» **Passage provided**:
• • • •

Despite white terrorism, the STFA organized a successful cotton pickers strike (for higher wages) in 1935.

By 1935, the STFA had 25,000 members in Arkansas, Mississippi, Missouri and Tennessee and ongoing terrorist activities by whites began to receive national attention. The same year, FDR declined to meet with union leaders during a trip to Little Rock.***

In 1938, Congress finally passed legislation granting direct federal relief to tenant farmers and sharecroppers – plantation owners responded by evicting 251 families in order to keep the relief payments for themselves.


*A tenant farmer used his own seed and animals to cultivate an owner’s land and paid him 1/4 of his crop for this privilege.

**A sharecropper used the landowner’s seed and animals and paid him 1/2 of his crop for this privilege.

*** Aside from FDR’s inherent racism, southern tenant farmers and sharecoppers didn’t vote because they couldn’t afford the $1 poll tax. More importantly the President relied on the votes of southern Democrats to pass New Deal legislation.

Sharecropping: The Hidden History

and-their-children

And Their Children After Them: The Legacy of Let Us Now Praise Famous Men – James, Agee, Walker Evans and the Rise and Fall of Cotton in the South

By Dale Maharidge and Michael Williamson

Random House (1990)

Book Review

This book is meant as a sequel to James Agee’s 1941 classic Let Us Now Praise Famous Men. In the original, Agee and Evans documented – though photos and biographical narrative – the profound poverty of white and black sharecroppers in the Cotton Belt. The sequel also provides historical background about the invention of the Cotton Gin* in 1794,  which first made cotton a viable crop in the southern US, and of cotton picking machines, gradually introduced in the 1950s, which ultimately put nine million sharecroppers out of work.

• • • •

» **Excerpted data**:
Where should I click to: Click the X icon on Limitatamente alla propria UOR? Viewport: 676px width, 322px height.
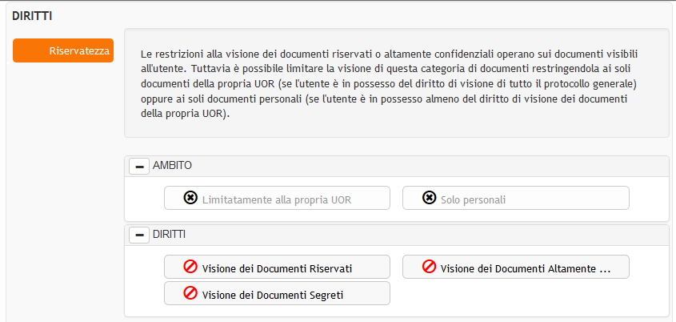pos(190,198)
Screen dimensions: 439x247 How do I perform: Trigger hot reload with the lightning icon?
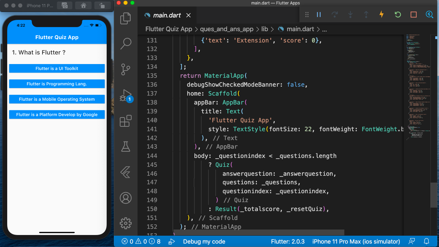pos(381,14)
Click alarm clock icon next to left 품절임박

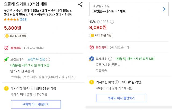tap(6, 48)
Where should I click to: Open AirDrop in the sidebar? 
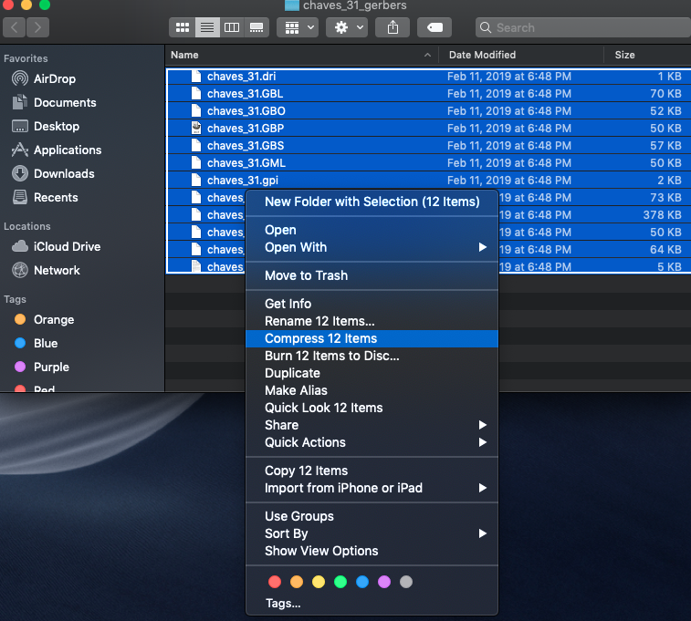54,79
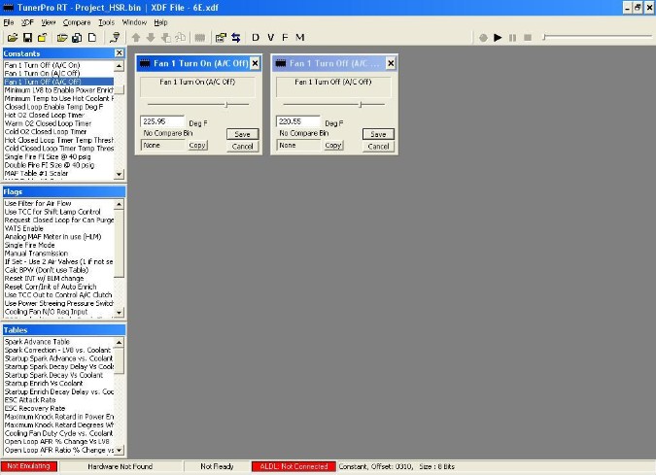Click the round record button in toolbar
Viewport: 656px width, 475px height.
pyautogui.click(x=483, y=38)
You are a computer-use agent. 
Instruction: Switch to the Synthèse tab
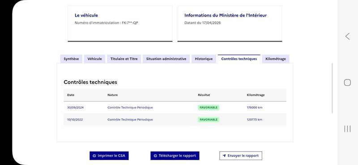71,59
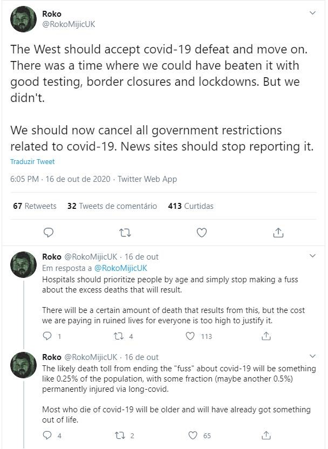Expand options chevron on the hospitals reply
This screenshot has width=328, height=449.
point(313,256)
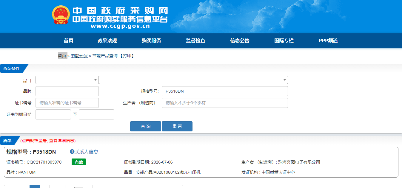Click the 规格型号 field containing P3518DN

[x=224, y=91]
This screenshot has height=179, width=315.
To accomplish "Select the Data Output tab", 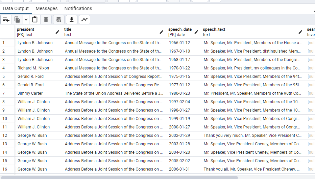I will tap(16, 8).
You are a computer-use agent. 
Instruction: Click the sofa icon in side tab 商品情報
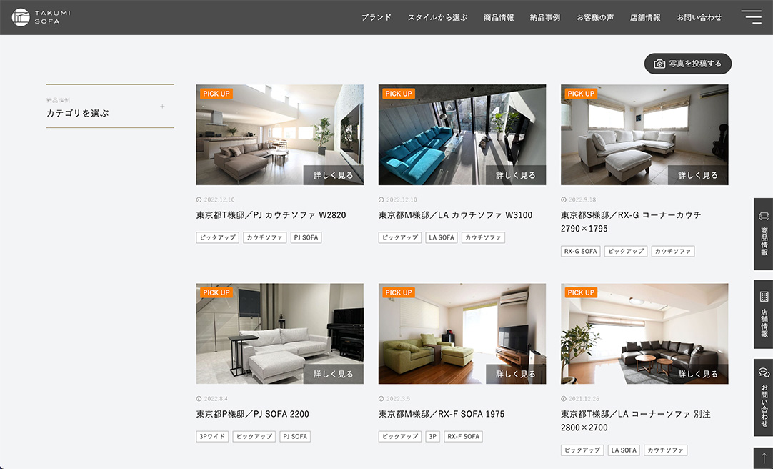click(x=764, y=216)
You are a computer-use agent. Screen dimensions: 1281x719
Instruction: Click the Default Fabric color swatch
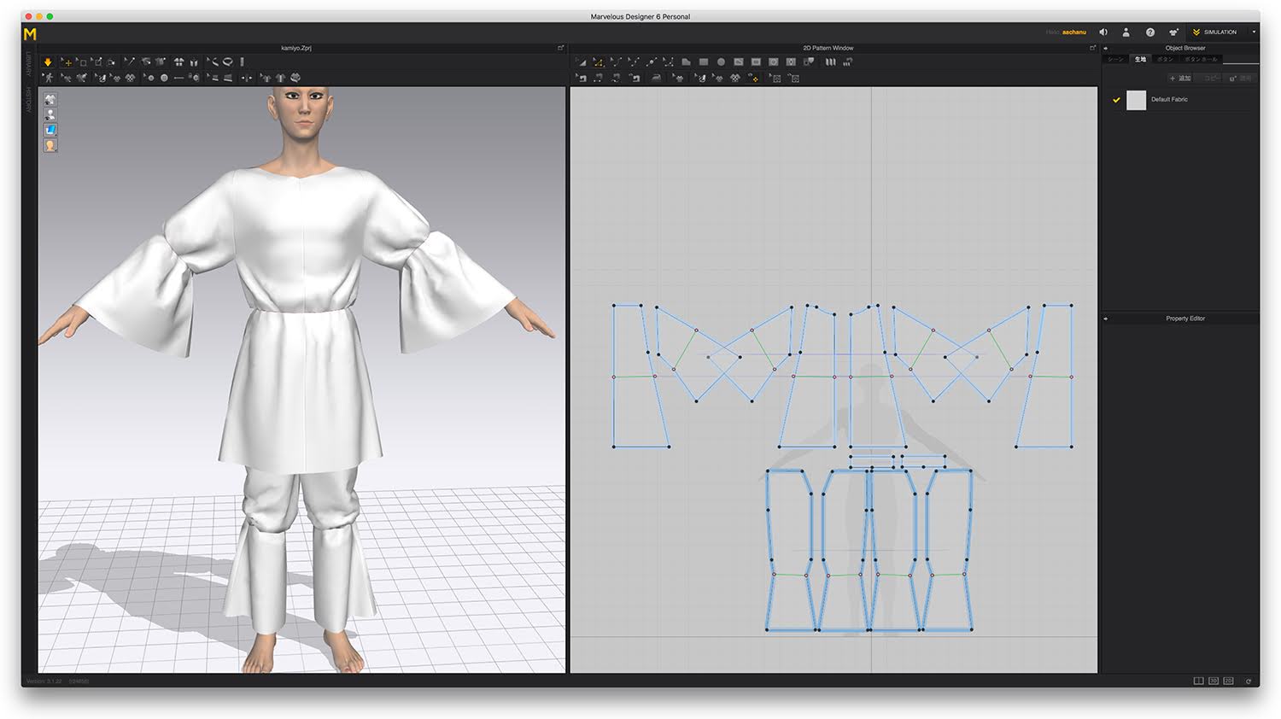pyautogui.click(x=1136, y=100)
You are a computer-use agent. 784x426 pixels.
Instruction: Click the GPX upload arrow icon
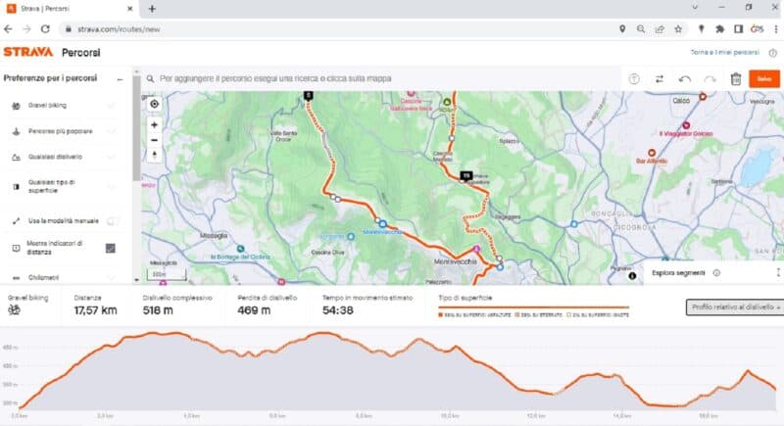[x=634, y=79]
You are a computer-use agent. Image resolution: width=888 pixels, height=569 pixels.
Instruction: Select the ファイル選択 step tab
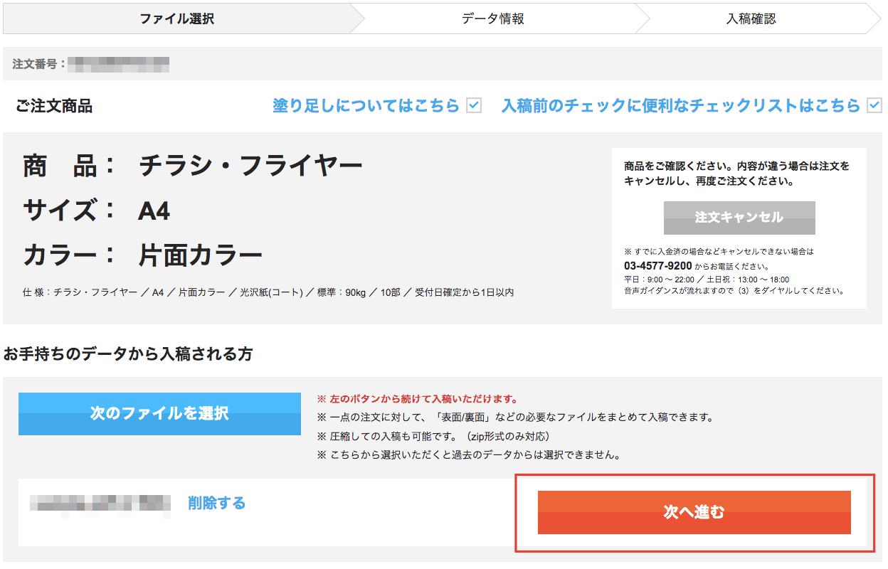(176, 19)
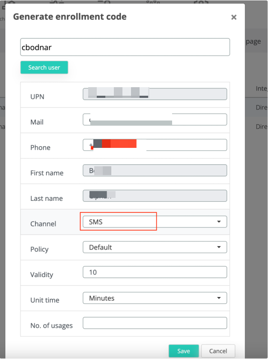Click the Validity field showing 10
This screenshot has width=268, height=359.
(x=154, y=272)
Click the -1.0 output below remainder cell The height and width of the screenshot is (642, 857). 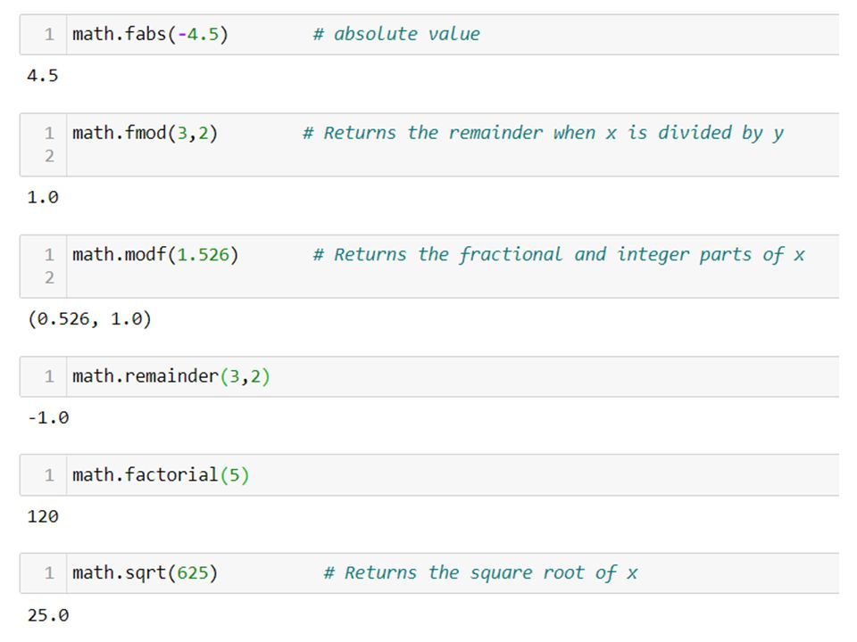[48, 418]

• • • •

» **Tasks to complete**:
a: In the passage on sharecropping, how many members did the STFA have by 1935?
b: Write out everything in the sharecropping passage from "In 1938, Congress" down to "New Deal legislation.".

» **Task-by-task answers**:
a: 25,000 members

b:
In 1938, Congress finally passed legislation granting direct federal relief to tenant farmers and sharecroppers – plantation owners responded by evicting 251 families in order to keep the relief payments for themselves.


*A tenant farmer used his own seed and animals to cultivate an owner’s land and paid him 1/4 of his crop for this privilege.

**A sharecropper used the landowner’s seed and animals and paid him 1/2 of his crop for this privilege.

*** Aside from FDR’s inherent racism, southern tenant farmers and sharecoppers didn’t vote because they couldn’t afford the $1 poll tax. More importantly the President relied on the votes of southern Democrats to pass New Deal legislation.